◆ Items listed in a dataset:
>>>

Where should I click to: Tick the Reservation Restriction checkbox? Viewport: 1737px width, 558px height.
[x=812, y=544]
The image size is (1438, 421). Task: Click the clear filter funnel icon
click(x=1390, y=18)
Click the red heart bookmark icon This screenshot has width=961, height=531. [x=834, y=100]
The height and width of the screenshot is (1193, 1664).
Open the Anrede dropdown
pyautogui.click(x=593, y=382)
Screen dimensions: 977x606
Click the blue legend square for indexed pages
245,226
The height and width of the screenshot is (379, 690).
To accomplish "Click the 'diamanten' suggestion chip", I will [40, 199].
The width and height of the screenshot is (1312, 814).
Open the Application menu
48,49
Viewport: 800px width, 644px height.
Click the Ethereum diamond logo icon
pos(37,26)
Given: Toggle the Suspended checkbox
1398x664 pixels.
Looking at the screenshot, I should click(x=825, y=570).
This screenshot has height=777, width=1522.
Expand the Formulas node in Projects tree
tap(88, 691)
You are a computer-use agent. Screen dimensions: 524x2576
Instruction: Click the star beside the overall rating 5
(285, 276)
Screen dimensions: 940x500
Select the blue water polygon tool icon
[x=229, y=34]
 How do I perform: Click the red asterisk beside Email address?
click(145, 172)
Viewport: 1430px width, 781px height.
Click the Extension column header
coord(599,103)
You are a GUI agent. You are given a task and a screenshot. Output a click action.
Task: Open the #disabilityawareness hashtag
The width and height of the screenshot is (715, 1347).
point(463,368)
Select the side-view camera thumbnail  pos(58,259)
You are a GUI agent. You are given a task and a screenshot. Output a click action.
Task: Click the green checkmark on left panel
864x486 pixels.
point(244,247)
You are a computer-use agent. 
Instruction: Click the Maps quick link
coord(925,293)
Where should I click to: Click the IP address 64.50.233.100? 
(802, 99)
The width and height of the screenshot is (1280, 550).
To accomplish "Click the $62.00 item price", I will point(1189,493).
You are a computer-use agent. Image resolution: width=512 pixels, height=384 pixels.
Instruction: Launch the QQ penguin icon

<<<

Your answer consists solely of the lines from the top of the records above through the line that contains "Select the side-view", each echoed exactly.

Where should I click to: Tick the Reservation Restriction checkbox? Viewport: 1737px width, 558px height.
[x=812, y=544]
The image size is (1438, 421). Task: Click the clear filter funnel icon
click(x=1390, y=18)
Click the red heart bookmark icon This screenshot has width=961, height=531. [x=834, y=100]
The height and width of the screenshot is (1193, 1664).
Open the Anrede dropdown
pyautogui.click(x=593, y=382)
Screen dimensions: 977x606
Click the blue legend square for indexed pages
245,226
The height and width of the screenshot is (379, 690).
To accomplish "Click the 'diamanten' suggestion chip", I will [40, 199].
The width and height of the screenshot is (1312, 814).
Open the Application menu
48,49
Viewport: 800px width, 644px height.
Click the Ethereum diamond logo icon
pos(37,26)
Given: Toggle the Suspended checkbox
1398x664 pixels.
Looking at the screenshot, I should click(x=825, y=570).
This screenshot has height=777, width=1522.
Expand the Formulas node in Projects tree
tap(88, 691)
You are a computer-use agent. Screen dimensions: 524x2576
Instruction: Click the star beside the overall rating 5
(285, 276)
Screen dimensions: 940x500
Select the blue water polygon tool icon
[x=229, y=34]
 How do I perform: Click the red asterisk beside Email address?
click(145, 172)
Viewport: 1430px width, 781px height.
Click the Extension column header
coord(599,103)
You are a GUI agent. You are given a task and a screenshot. Output a click action.
Task: Open the #disabilityawareness hashtag
The width and height of the screenshot is (715, 1347).
point(463,368)
Select the side-view camera thumbnail  pos(58,259)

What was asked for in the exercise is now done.